_Challenges_
A) Please transcribe everything in the knitting pattern notes from "The heart motif is" down to "need a reminder.".
B) Write the next part of the knitting pattern notes, continuing after their final sentence.

_Excerpted passage_

• • •

The heart motif is created by knitting basic lace stitches (K2tog, yf, skpo and sk2po) with a self-coloured bobble in the centre. The Abbreviations list on page 27 gives instructions for all these if you need a reminder.

You can choose to work from worded instructions or from a chart for this square. If you work from the chart, just make sure that you make the necessary needle size changes as given on page 16. They are for the moss stitch borders which frame the heart motif at the top and bottom of the square.

SQUARE 21, THE LETTER ‘C’: this is similar to Square 15 from Mail Out 2, but the letter ‘X’s have been replaced with ‘C’s:

Tech vids to watch for assistance with this square:

  • Picking up stitches to knit the next square (MO1 blog)
  • Mattress stitch (horizontal) (MO1 blog)
  • How to carry yarns up the side of the work (MO1 blog)
  • How to add Swiss darning to your knitting (MO1 blog)

I noticed recently that there was an error in the charts for Square 15, which as far as I know went unnoticed by any of the members. This is probably because the worded pattern instructions are correct – it is the chart that is wrong. The background of the letters should be Taupe which you are instructed to knit on Rows 15-22 and on its subsequent repeat, but the chart shows these rows in Sea Green. Fortunately I think that everyone has knitted these rows correctly as the worded instructions would have been followed for Square 15. But if you followed the chart and used Sea Green, it is important that you use Sea Green for this square too so that they match each other.

• • •

Extracted records
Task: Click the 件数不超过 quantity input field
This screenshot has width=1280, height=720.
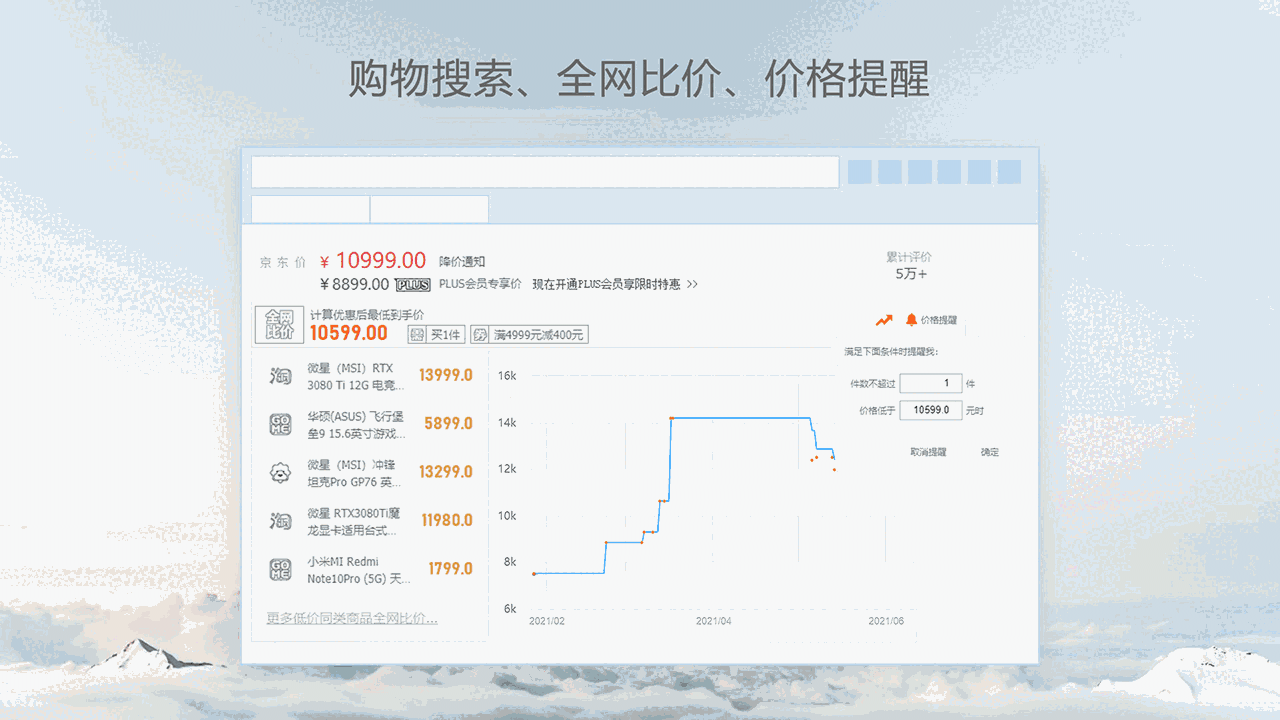Action: (x=930, y=383)
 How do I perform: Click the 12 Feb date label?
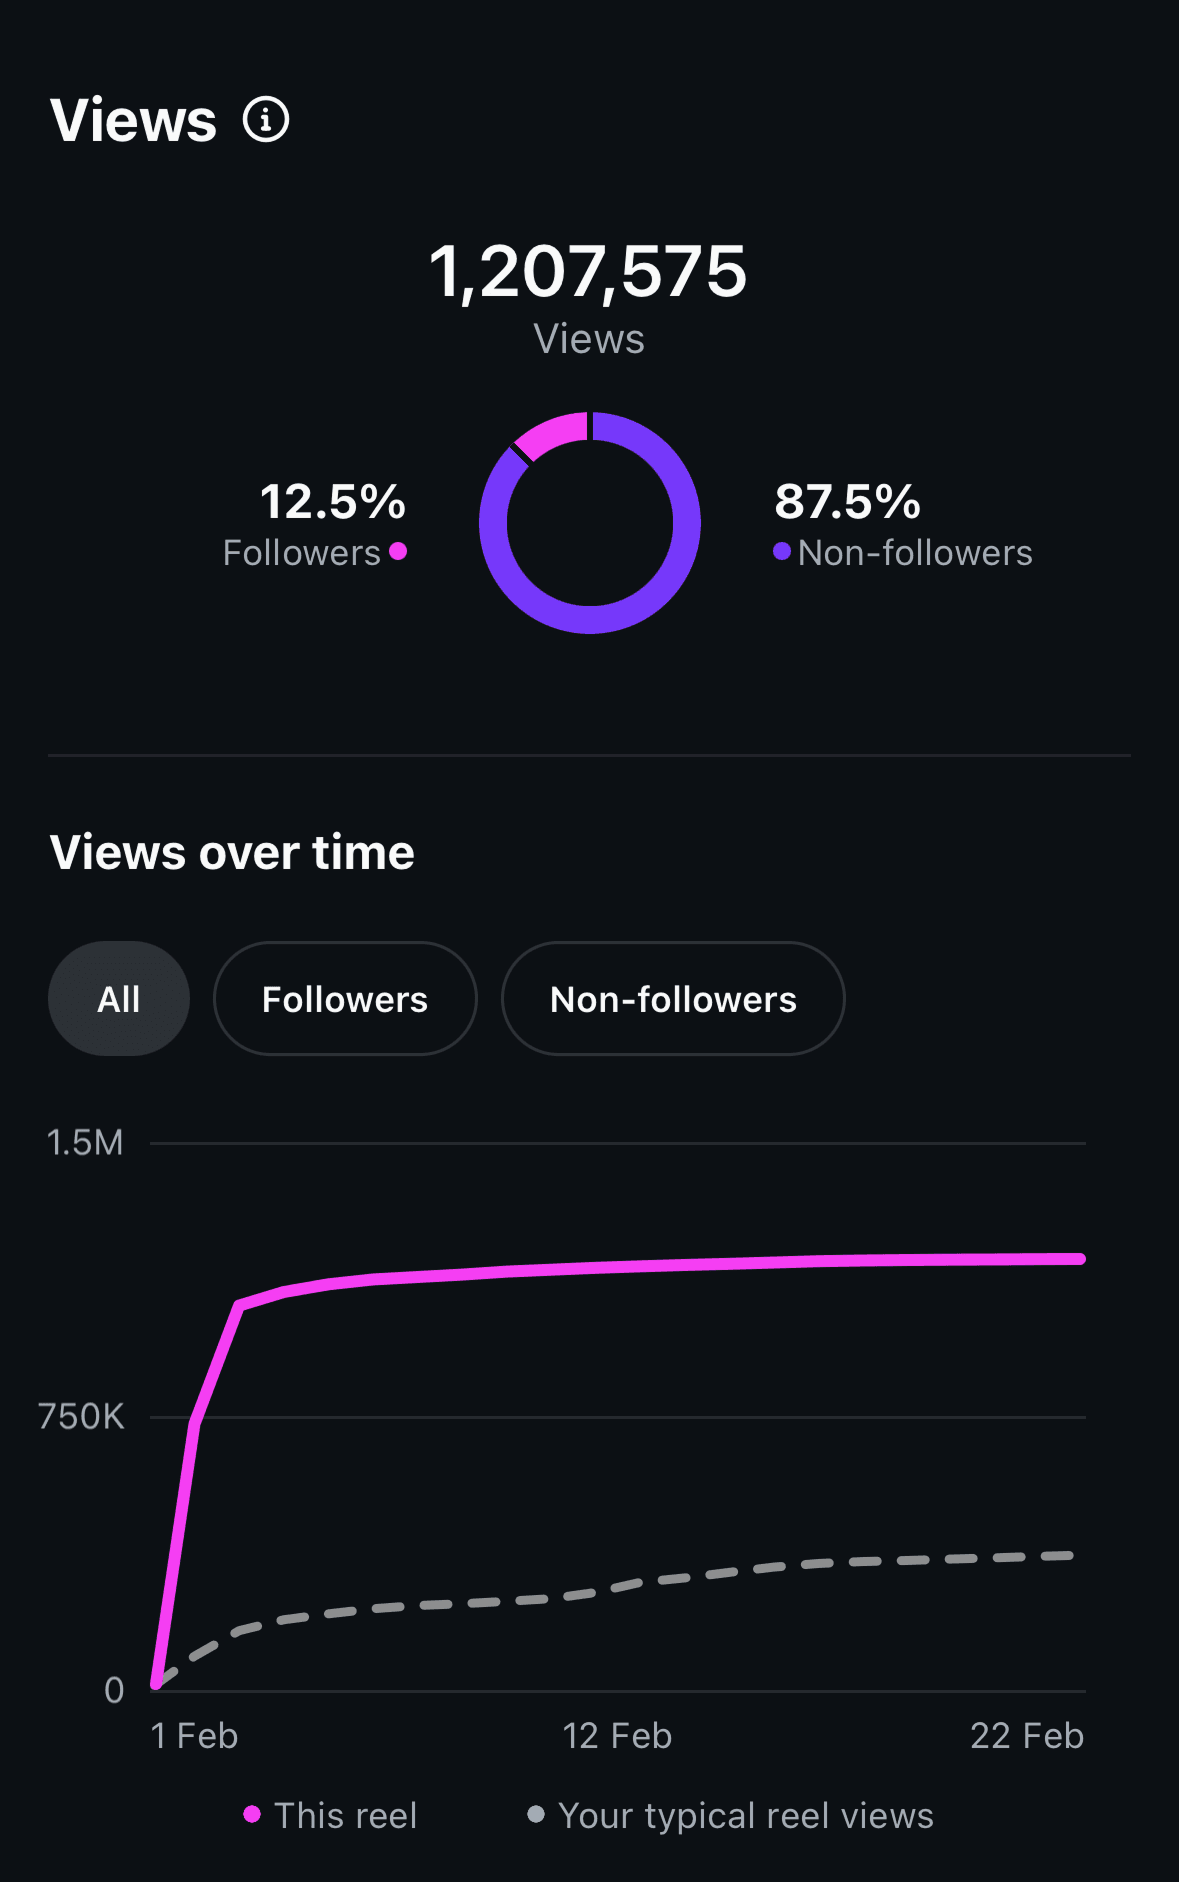coord(616,1736)
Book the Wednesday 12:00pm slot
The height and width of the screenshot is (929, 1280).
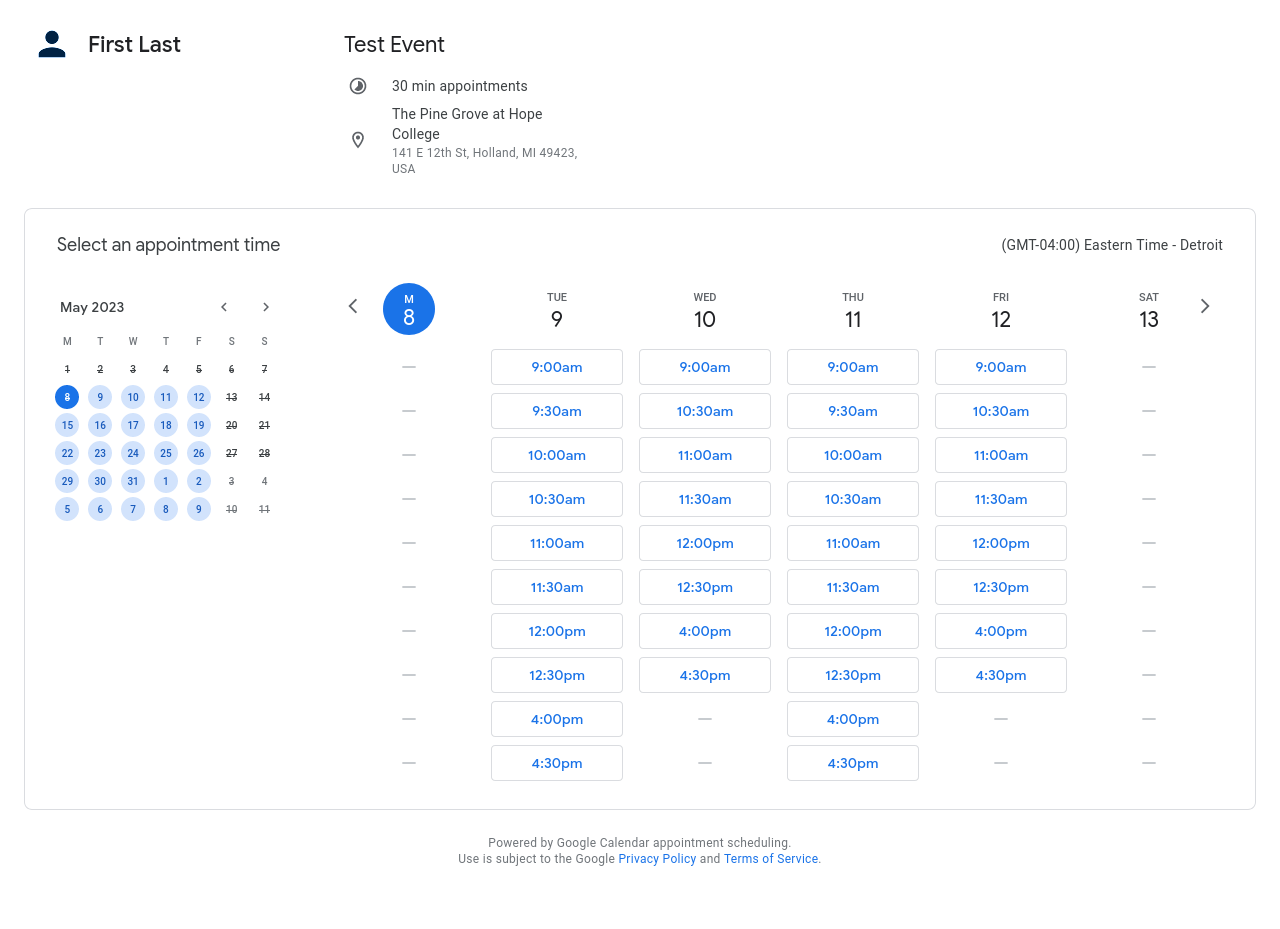[705, 543]
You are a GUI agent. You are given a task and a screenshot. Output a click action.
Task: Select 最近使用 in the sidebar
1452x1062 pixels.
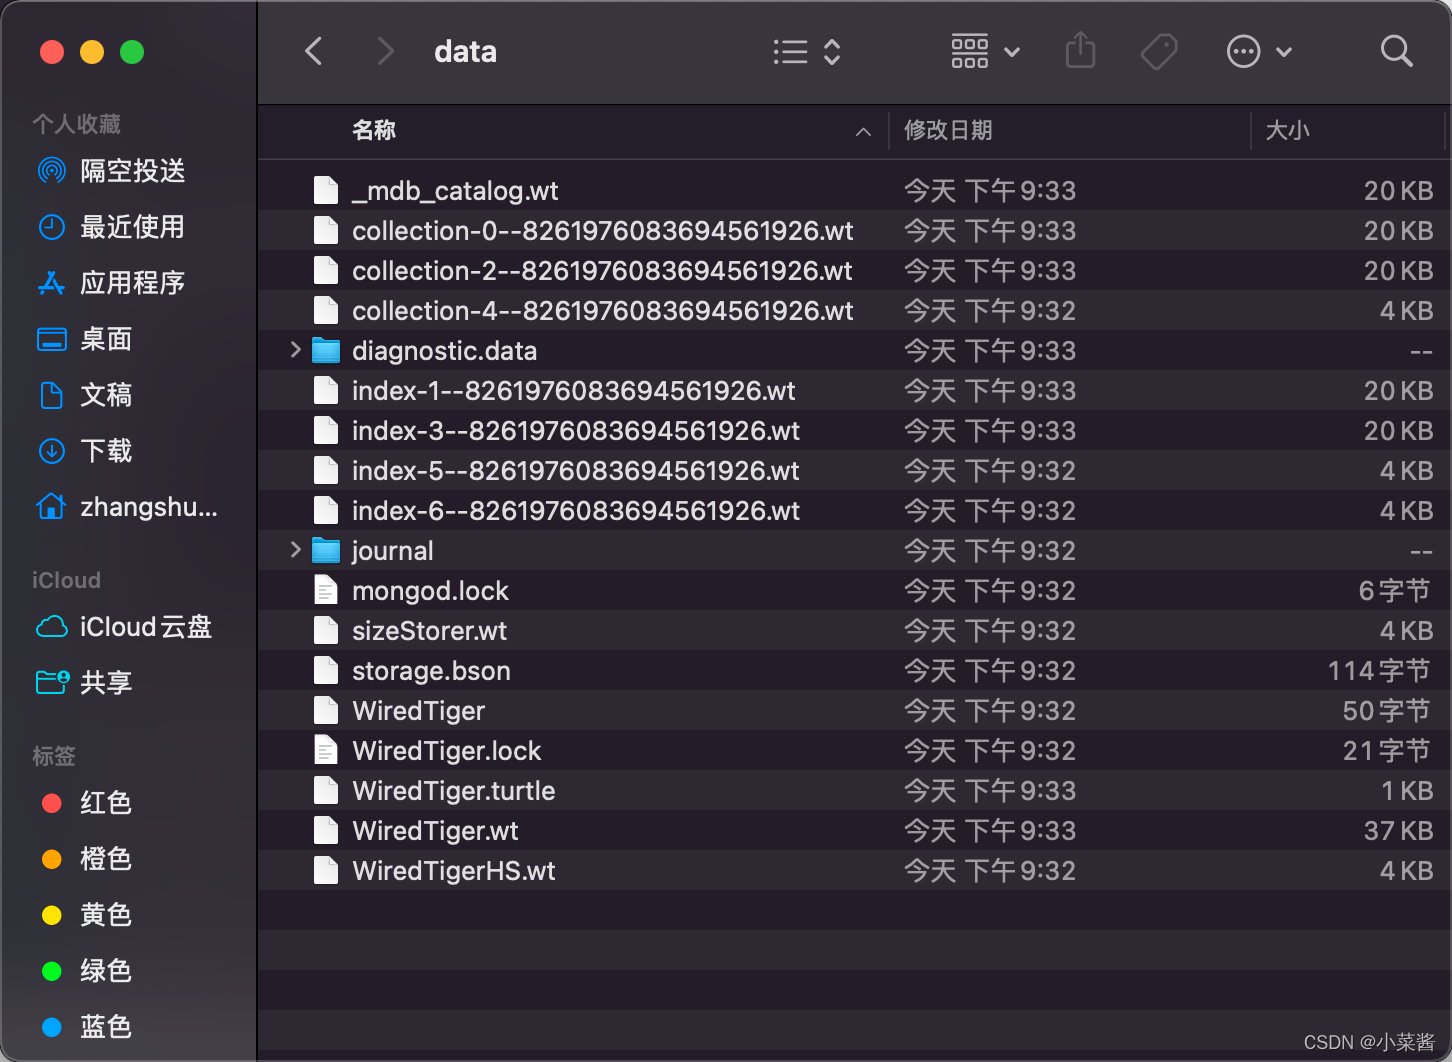click(x=131, y=226)
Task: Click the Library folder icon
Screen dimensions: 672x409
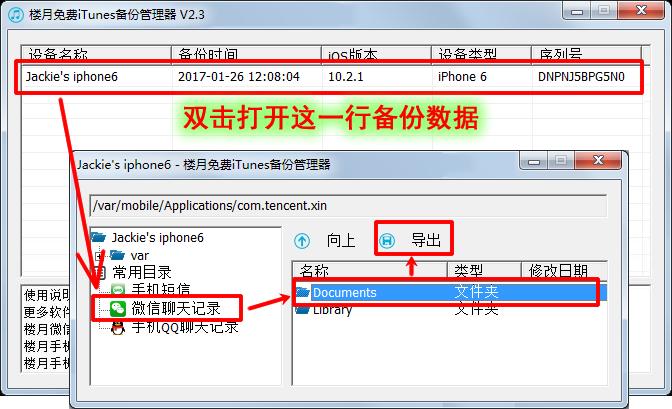Action: [x=302, y=309]
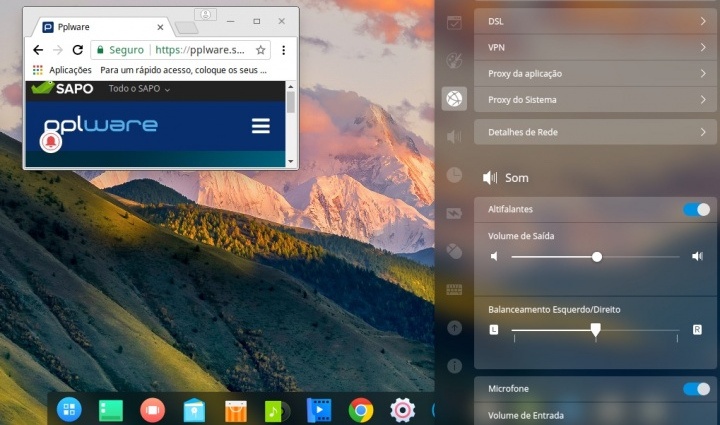Click the Chrome icon in the dock

[x=361, y=409]
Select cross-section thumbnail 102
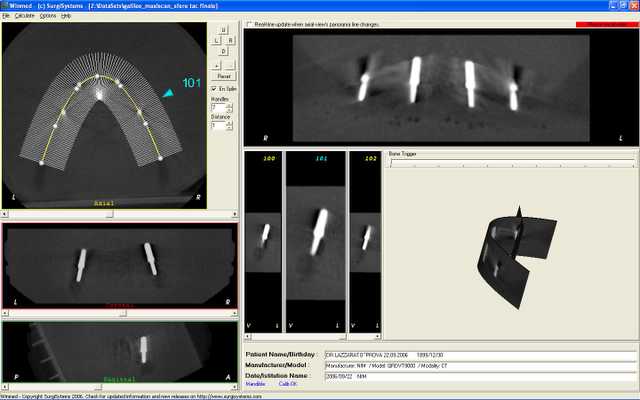Image resolution: width=640 pixels, height=400 pixels. pyautogui.click(x=365, y=242)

• • •

_Task-by-task answers_
A)
The heart motif is created by knitting basic lace stitches (K2tog, yf, skpo and sk2po) with a self-coloured bobble in the centre. The Abbreviations list on page 27 gives instructions for all these if you need a reminder.

B)
The ‘C’s are in three colours, so these need to be Swiss-darned onto the square rather than knitting them in (as you did for Square 15). It is important to embroider these letters rather than knit them in as the ‘C’s will look elongated and the whole square will be too long. This is because fairisle extends the row count, thus making the stitches longer.

The last thing to remind you about are the frequent needle size changes which are in bold so that you don’t miss them. They are important to do as the different stitch structures in this square will affect the tension and consequently the width of your knitting.

And that concludes the last five squares of the blanket, happy knitting everyone!

WITH ALL FIVE STRIPS COMPLETED, YOU NEED TO SEW THEM TOGETHER SO THAT YOU CAN KNIT THE EDGINGS. If you followed my advice last month and sewed strip 1 to strip 2, and strip 4 to strip 5, then you have just two more seams to do.

It is advisable to knit the left and right edgings before you sew in the centre strip. So you might want to skip over this for now and come back to it when the left and right edgings are completed.

Here are a few reminders (from the beginning), before you make a start on sewing your strips together…

If you have knitted your squares separately then you will need to join these together first to create strips 1, 2, 3, 4 and 5 (Squares 1-7, 8-14, 15-21, 22-28 and 29-35). If you need some guidance with this, check out the tech vid in the first blog for horizontal mattress stitch which demonstrates this technique.

Once you have your five strips completed you can make a start. This is a guide to how to sew the squares together using Mattress stitch. It is important to note that these are my suggestions as to how to sew together the squares, but please feel free to use your own method and sequence if preferred.

In this blanket all of the squares are facing in the same direction, so this makes it much easier to sew them together. All you need to watch out for is the number of rows, which vary from square to square. This means that some easing in will be required.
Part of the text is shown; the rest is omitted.